■ Activity
Find "Steuererklärung (47, 796)" in the data, then restate the line it sits in and every later line word for word, ending with the last line.

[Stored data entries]
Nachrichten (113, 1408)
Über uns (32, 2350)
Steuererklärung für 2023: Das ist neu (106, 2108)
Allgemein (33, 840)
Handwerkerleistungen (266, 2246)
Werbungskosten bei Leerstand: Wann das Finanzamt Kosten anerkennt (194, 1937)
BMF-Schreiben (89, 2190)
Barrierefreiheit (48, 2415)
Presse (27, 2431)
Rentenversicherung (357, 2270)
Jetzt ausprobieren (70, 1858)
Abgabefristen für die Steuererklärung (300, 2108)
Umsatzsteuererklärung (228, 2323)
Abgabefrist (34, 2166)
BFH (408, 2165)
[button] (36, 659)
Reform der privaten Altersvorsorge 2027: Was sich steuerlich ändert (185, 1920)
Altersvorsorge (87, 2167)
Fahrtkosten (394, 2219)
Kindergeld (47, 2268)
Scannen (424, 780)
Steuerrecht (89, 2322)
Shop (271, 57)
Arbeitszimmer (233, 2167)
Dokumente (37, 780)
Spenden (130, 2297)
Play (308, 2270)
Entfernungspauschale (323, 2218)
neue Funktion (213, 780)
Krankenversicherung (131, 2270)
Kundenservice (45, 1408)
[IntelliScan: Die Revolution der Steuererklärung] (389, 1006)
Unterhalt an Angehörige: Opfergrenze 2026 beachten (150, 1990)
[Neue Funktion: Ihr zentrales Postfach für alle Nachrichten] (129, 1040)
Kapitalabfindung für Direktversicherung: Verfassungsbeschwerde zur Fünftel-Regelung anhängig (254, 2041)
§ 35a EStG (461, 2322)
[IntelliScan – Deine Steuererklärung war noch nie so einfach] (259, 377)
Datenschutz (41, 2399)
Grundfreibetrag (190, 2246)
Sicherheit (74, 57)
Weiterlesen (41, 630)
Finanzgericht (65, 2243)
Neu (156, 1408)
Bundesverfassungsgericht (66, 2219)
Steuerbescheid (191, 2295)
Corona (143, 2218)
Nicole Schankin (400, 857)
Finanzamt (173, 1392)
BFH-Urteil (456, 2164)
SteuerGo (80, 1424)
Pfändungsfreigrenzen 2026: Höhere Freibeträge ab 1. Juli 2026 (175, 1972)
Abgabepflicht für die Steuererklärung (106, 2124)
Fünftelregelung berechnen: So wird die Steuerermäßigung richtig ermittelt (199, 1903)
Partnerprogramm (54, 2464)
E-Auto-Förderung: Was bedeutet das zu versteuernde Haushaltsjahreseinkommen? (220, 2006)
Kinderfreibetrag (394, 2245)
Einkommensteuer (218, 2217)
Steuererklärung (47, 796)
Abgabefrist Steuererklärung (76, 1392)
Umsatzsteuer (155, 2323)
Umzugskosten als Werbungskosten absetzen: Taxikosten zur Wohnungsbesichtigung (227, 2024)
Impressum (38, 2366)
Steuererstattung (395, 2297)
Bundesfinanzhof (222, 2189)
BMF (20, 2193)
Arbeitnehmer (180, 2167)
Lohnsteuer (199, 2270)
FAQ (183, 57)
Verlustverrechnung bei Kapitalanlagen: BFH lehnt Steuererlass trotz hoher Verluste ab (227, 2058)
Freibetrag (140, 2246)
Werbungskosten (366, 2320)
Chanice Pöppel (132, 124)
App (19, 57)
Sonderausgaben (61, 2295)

■ Exercise answer
Steuererklärung (47, 796)
Abgabefrist Steuererklärung (76, 1392)
Umsatzsteuer (155, 2323)
Umzugskosten als Werbungskosten absetzen: Taxikosten zur Wohnungsbesichtigung (227, 2024)
Impressum (38, 2366)
Steuererstattung (395, 2297)
Bundesfinanzhof (222, 2189)
BMF (20, 2193)
Arbeitnehmer (180, 2167)
Lohnsteuer (199, 2270)
FAQ (183, 57)
Verlustverrechnung bei Kapitalanlagen: BFH lehnt Steuererlass trotz hoher Verluste ab (227, 2058)
Freibetrag (140, 2246)
Werbungskosten (366, 2320)
Chanice Pöppel (132, 124)
App (19, 57)
Sonderausgaben (61, 2295)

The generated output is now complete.